ドイツやフランスでもストライキが頻発している。フランスでは22年12月に大規模な国鉄職員のストライキがあったほか、医師のストライキがあった。ドイツではルフトハンザ航空のパイロットや主要港の従業員がストライキを実施したほか、23年1月にはドイツポストの配送センターなどに勤める職員がストライキに入った。
それぞれのストライキが互いに影響している面もある。例えば、看護師は病院に鉄道やバスなどの公共交通機関で通っている。これらのストライキがあまりに多いため、看護師の欠勤率が高まっている面もある。
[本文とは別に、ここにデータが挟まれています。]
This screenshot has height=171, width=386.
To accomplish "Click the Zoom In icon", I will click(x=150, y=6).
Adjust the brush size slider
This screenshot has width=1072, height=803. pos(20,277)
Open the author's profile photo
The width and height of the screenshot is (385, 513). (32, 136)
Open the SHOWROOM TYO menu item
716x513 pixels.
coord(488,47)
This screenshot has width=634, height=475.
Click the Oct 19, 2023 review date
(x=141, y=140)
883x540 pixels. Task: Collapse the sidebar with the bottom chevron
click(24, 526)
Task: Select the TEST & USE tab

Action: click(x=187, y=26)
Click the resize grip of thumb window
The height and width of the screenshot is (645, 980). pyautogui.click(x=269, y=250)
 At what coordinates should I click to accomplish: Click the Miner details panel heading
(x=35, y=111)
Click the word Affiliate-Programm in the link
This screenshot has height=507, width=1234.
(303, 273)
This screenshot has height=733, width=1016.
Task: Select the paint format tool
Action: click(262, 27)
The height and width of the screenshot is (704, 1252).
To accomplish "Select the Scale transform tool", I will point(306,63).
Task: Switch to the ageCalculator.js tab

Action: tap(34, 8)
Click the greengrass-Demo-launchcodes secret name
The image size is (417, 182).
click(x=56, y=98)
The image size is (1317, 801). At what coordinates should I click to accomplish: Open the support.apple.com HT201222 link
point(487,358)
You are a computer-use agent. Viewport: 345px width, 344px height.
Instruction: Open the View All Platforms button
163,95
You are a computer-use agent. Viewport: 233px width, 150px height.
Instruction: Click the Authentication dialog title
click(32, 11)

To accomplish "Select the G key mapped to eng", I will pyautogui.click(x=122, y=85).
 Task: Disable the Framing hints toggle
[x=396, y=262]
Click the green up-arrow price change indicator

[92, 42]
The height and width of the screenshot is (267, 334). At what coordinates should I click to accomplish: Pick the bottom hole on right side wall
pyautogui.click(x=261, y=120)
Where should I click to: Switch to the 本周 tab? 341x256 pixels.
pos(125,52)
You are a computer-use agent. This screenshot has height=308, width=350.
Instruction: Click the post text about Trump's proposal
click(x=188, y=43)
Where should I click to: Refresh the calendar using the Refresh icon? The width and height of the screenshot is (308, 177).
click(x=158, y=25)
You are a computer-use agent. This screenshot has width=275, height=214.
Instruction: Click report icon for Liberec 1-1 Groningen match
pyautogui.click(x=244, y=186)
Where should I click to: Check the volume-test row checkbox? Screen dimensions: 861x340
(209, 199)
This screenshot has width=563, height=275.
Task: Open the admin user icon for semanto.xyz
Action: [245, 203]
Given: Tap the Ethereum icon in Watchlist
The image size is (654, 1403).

様々な職種のストライキがある中で、象徴になっているのが看護師だ。英国には国民医療制度(NHS)という仕組みがあり、かなりの時間待たされることがあるものの、納税者であれば原則的に誰でも無料で医療サービスを受けられる。
NHSは税金に支えられているため、所属する看護師の賃金は国が決める。NHSに所属する看護師の約3分の2に当たる30万人ほどが所属する王立看護協会(RCN)は19%の賃上げを求めている。政府はそれに応じる姿勢を見せないため、12月に設立から約100年で初めての全国的なストライキに入った。